■ Supplied passage:

[slurm-users] Require help in setting up Priority in slurm

Thu Apr 23 14:22:18 UTC 2020

Dear All:

I want to setup priority queuing in slurm (slurm-18.08.7). Say, one user 
userA has submitted and running 4 jobs from a group USER1-grp; this same 
user userA has also submitted 4 more jobs in PD status. Now userB from 
User2-grp wants to submit job whose job should get top priority rather 
userA's job.

Currently the scheduler will behave as FIFO and no Fairshare policy has 
been implemented yet.

I have gone through this PDF 
<https://slurm.schedmd.com/SLUG19/Priority_and_Fair_Trees.pdf> once and 
studying link1 <https://slurm.schedmd.com/priority_multifactor.html> and 
link2 <https://slurm.schedmd.com/classic_fair_share.html>.

I have already setup the queues :
[root at aneesur ~]# sinfo -v
-----------------------------
dead        = false
exact       = 0
filtering   = false
format      = %9P %.5a %.10l %.6D %.6t %N
iterate     = 0
long        = false
no_header   = false
node_field  = false
node_format = false
nodes       = n/a
part_field  = true
partition   = n/a
responding  = false
states      = (null)
sort        = (null)

■ Dataset content:
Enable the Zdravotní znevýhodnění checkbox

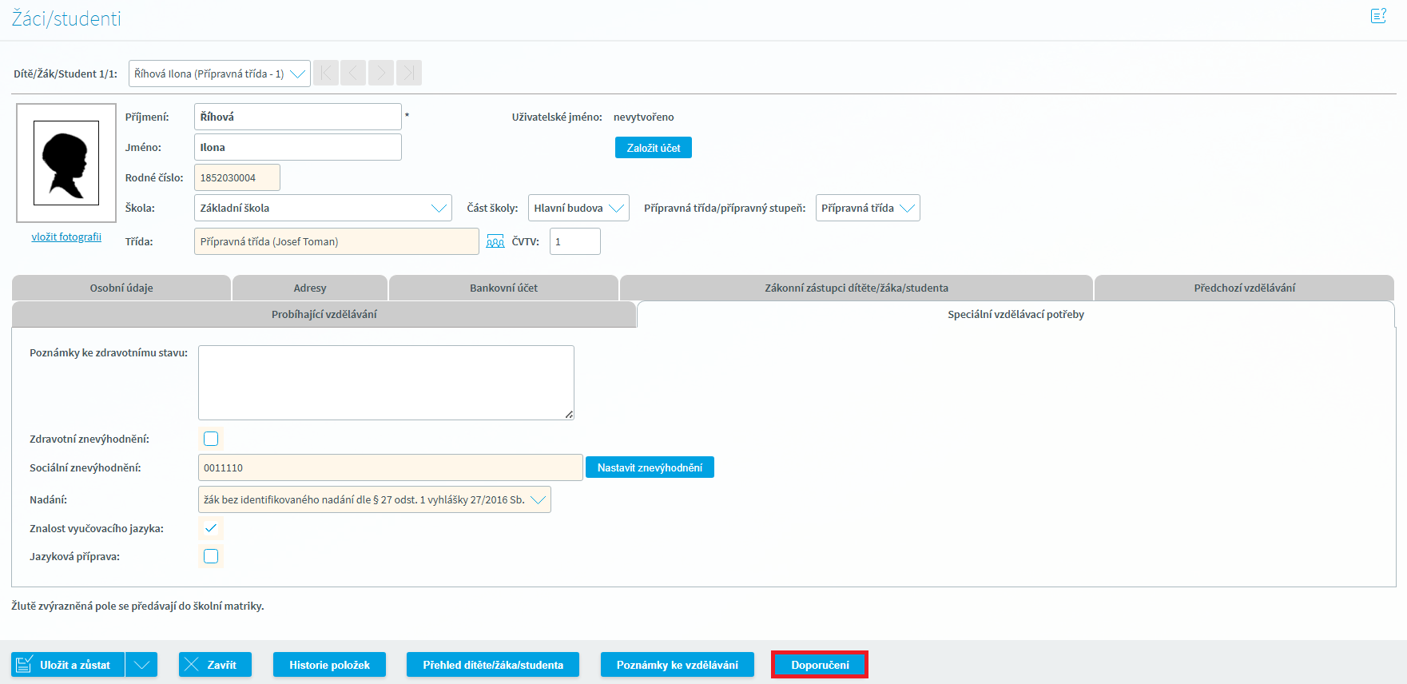pyautogui.click(x=211, y=439)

■ Directions: Reproduce the Slurm priority post from above in full, character for character.

■ Result for this exercise:
[slurm-users] Require help in setting up Priority in slurm

Thu Apr 23 14:22:18 UTC 2020

Dear All:

I want to setup priority queuing in slurm (slurm-18.08.7). Say, one user 
userA has submitted and running 4 jobs from a group USER1-grp; this same 
user userA has also submitted 4 more jobs in PD status. Now userB from 
User2-grp wants to submit job whose job should get top priority rather 
userA's job.

Currently the scheduler will behave as FIFO and no Fairshare policy has 
been implemented yet.

I have gone through this PDF 
<https://slurm.schedmd.com/SLUG19/Priority_and_Fair_Trees.pdf> once and 
studying link1 <https://slurm.schedmd.com/priority_multifactor.html> and 
link2 <https://slurm.schedmd.com/classic_fair_share.html>.

I have already setup the queues :
[root at aneesur ~]# sinfo -v
-----------------------------
dead        = false
exact       = 0
filtering   = false
format      = %9P %.5a %.10l %.6D %.6t %N
iterate     = 0
long        = false
no_header   = false
node_field  = false
node_format = false
nodes       = n/a
part_field  = true
partition   = n/a
responding  = false
states      = (null)
sort        = (null)